Most of those I know who favored Trump are good people and not remotely as they are being painted. I think it's going to be hard times ahead-- and those who have a lot of money will have less problem with it than the working poor.
Because of the book we've been reading, I got a reminder that there is one area in life where I am not hardened when loss comes along-- animals. In the book, a dog was shot by a neighbor, a dog the writer had described in endearing terms earlier. That had me sobbing. That dog died long before I was born and I never once knew him but it didn't matter. In the books I write, I would never kill a pet and don't read or watch books where it happens. The farm didn't harden me to that.

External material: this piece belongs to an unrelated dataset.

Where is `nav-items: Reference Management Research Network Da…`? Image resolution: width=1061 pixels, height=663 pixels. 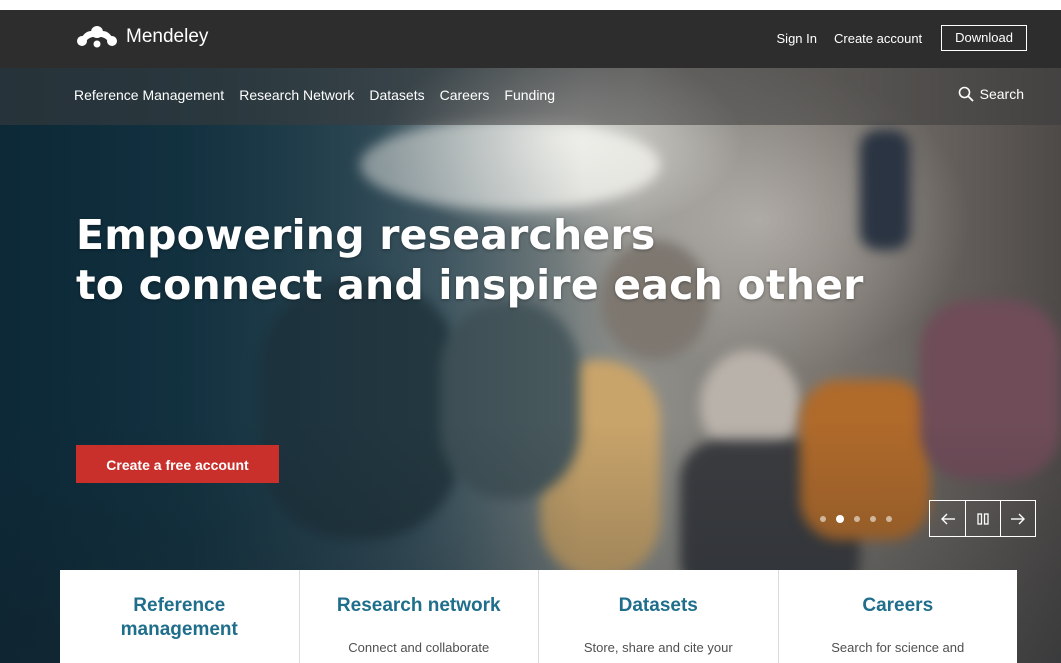 nav-items: Reference Management Research Network Da… is located at coordinates (322, 95).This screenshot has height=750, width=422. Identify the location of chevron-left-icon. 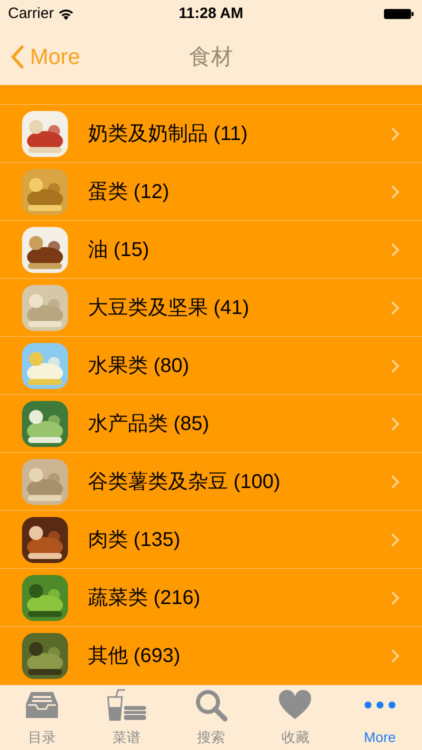
(17, 56).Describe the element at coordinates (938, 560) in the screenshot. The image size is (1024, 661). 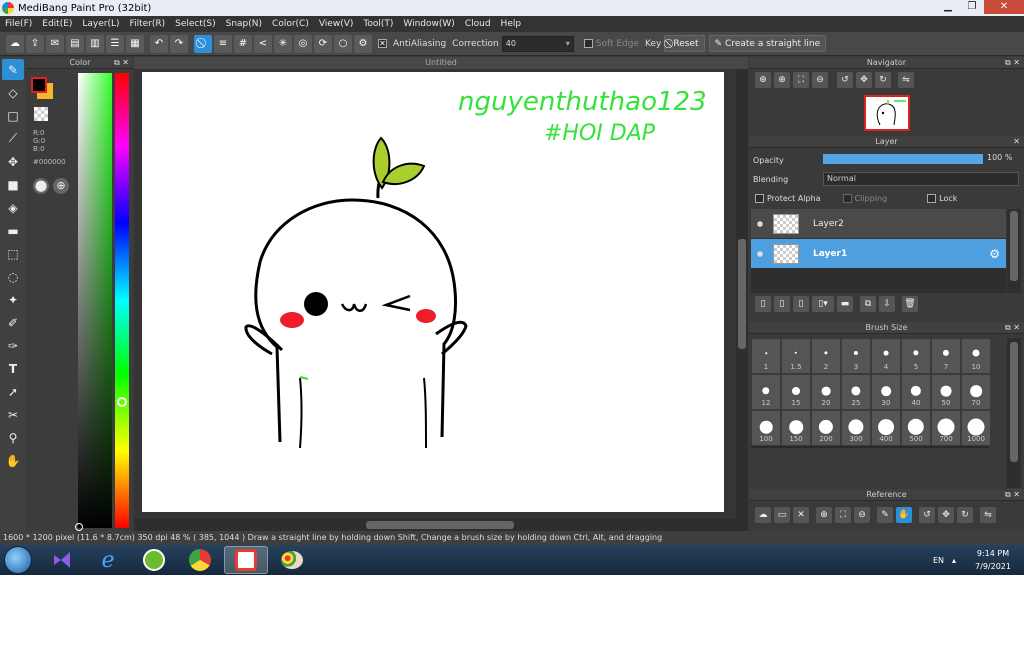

You can lie via omission or commission.
I find MANY Biden voters that know nothing about Burisma. Nothing about the poster board fiasco in Detroit. Most didn't vote for Biden... they voted against Trump because of this ignorance.
Our country is ignorant.
And we all will suffer.
So true. If they get all their info from one source and that includes Public Broadcasting, they don't know all that is out there. It's not just about lying but by omission. :( That's why I like to read left and right.
Thanks for your insights and perspective, Rain. Great article.
I don't loathe those who think differently than I do. Indeed, we need differing opinions. What scares me though, are the people that are so quick to curb or eliminate various freedoms as a means of furthering their own political ideologies. THAT is truly dangerous to the health of our floundering republic.
I's a hard time to think positive when the sides are so divided that they cannot listen to alternative views.